In other words: I want to use 'psexec' with the built-in Administrator account credential to run a program in Bob's desktop. This program needs to believe it was launched by Bob using his credentials. Since I'm using the Administrator account I'd like to bypass the need of Bob's password to do this (with 'runas', maybe).

Edit 1

Clarifications:

I've already got access to the system, since I own the Administrator account.

I don't feel like having an agent/service/exe running at all time in the background.

This is an home setup.

I was thinking of something like this: http://reboot.pro/files/file/237-runassystem-and-runfromtoken/ but applied to any other user.

I want to be able to launch a program such as a game or a mail client that saves files in per-user paths.** So running as Administrator would not be effective since the program would load Administrator's data profile and not Bob's (who is logged on).

My ultimate goal is to be able to launch the 'whoami' command and have it say that I'm the logged user.

Update

I've been able to get a 'cmd.exe' as SYSTEM, and then get one instance as my account(password protected) with it using RunFromToken. I'm going to test this further.

Answer 1

No. This would completely bypass the point of individual security.

I will add though that if you have access to a deployment system such as SCCM, you can have a package run only when the user is logged on and it will then run in the user's context. You can also run the package as part of a logon script which would also be run in the user's context.

Answer 2

All of these answers correct as far as impersonating a user over the network. However, you can impersonate a local user without the need of a password, under certain conditions:

1. You must be a member of the local administrators group.
2. You may only impersonate another user that is currently logged in to the system
3. User impersonation is limited to the local system. You cannot impersonate a user on a remote system, without first being logged in to the remote system as a member of the local administrators group.

This is permitted because of how Windows delegates the PRIVILEGE to impersonate locally logged in users to SYSTEM and Local Administrators. You may find information about this PRIVILEGE under local group policy > Local Policies > User Rights Assignments > Impersonate a client after authentication.

One tool I know that allows you to do this is Process Hacker 2. Run the tool as a administrator, and find a process that is running as the user you wish to impersonate. Right Click on it, select Misc > Run as this user..., you then type the binary path you want to run as that user, for example cmd. CMD would then open as that user without prompting for that user's password.

Answer 3

You can't do that and for bloody good reasons.
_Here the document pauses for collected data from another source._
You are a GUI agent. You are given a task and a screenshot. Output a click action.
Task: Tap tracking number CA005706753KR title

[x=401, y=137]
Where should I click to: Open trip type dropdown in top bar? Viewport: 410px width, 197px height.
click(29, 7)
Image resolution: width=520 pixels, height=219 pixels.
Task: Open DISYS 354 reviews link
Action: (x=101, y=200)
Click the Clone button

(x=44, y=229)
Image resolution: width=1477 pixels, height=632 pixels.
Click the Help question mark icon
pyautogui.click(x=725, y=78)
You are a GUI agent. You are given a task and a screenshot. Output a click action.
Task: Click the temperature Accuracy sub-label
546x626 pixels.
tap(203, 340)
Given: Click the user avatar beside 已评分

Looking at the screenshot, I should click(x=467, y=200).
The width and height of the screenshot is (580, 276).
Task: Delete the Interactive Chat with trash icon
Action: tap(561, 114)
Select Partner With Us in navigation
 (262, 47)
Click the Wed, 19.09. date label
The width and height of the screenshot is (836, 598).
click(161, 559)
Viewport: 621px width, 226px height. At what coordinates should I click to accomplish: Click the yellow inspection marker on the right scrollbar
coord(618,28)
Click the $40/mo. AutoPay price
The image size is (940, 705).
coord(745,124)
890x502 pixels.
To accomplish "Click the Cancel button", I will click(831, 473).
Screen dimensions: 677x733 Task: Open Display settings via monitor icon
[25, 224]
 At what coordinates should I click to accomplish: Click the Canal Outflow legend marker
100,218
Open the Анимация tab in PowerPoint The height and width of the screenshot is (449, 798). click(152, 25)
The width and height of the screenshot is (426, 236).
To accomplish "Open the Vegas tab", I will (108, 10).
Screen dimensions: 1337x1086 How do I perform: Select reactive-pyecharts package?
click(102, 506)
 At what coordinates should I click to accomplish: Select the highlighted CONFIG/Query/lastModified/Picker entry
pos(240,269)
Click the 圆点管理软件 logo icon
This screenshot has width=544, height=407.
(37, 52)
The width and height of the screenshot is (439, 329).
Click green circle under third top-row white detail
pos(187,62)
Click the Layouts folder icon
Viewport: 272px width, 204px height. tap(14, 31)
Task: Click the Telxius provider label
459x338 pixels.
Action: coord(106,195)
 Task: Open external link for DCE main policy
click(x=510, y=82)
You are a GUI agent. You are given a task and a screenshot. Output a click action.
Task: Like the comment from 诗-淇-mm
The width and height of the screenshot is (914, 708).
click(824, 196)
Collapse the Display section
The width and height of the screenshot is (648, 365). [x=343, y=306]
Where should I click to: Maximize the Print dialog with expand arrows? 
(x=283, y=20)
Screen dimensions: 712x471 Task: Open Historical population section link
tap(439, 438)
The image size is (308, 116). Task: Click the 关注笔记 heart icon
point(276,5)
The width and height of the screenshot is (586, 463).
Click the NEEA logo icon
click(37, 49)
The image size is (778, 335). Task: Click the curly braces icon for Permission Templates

It would be the Holy Grail for any virus if this where possible.
There is always a number of processes running under several admin-accounts on a Windows computer (Like LocalSystem and NetworkSystem accounts just to name 2.)
If your request would be possible to achieve any arbitrary process could insert new processes into those accounts: There is no way in hell you would ever be able to protect your system from viruses. (Any arbitrary process literally means what it says: That also includes viruses !)

Other issues are privacy and accountability.
If you can fake the operation as if it where executed by another user you can get at that others users data. Privacy goes out of the window.
And there is no longer any way to tell if something was actually done by that user or somebody impersonating hem/her. That's means you can't reliably trace who did what anymore. You loose accountability which is a big thing in systems that must adhere to compliance regulations, like medical systems.

So these are very good reasons to isolate the environments of accounts from each other. (There are a whole lot more, but that is beyond the scope of this question.)

Answer 4

Without an agent (like through SCCM), you cannot do this directly.

If you need to run a program as a different user during say, logon, you can place the file in the "All Users" Startup folder. Otherwise, you'll need their password or use some administrative tool.

Answer 5

As noted by other answers, you probably really do not want to do this. If it were this easy, I could, for example, force a user to load some illegal website where they'll get fired and arrested.. Not even admins should have that kind of God-like power.

If all you really want to do is find out who is currently logged in to a computer (local or remote), consider the "psloggedon" utility from MS TechNet (Formerly SysInternals): https://technet.microsoft.com/en-us/sysinternals/bb897545.aspx

If you still really need to run a task AS the user, look in to running tasks at login.. which, of course, will still trace back to you, for security reasons, but Windows will still run the task as if you were the user in question.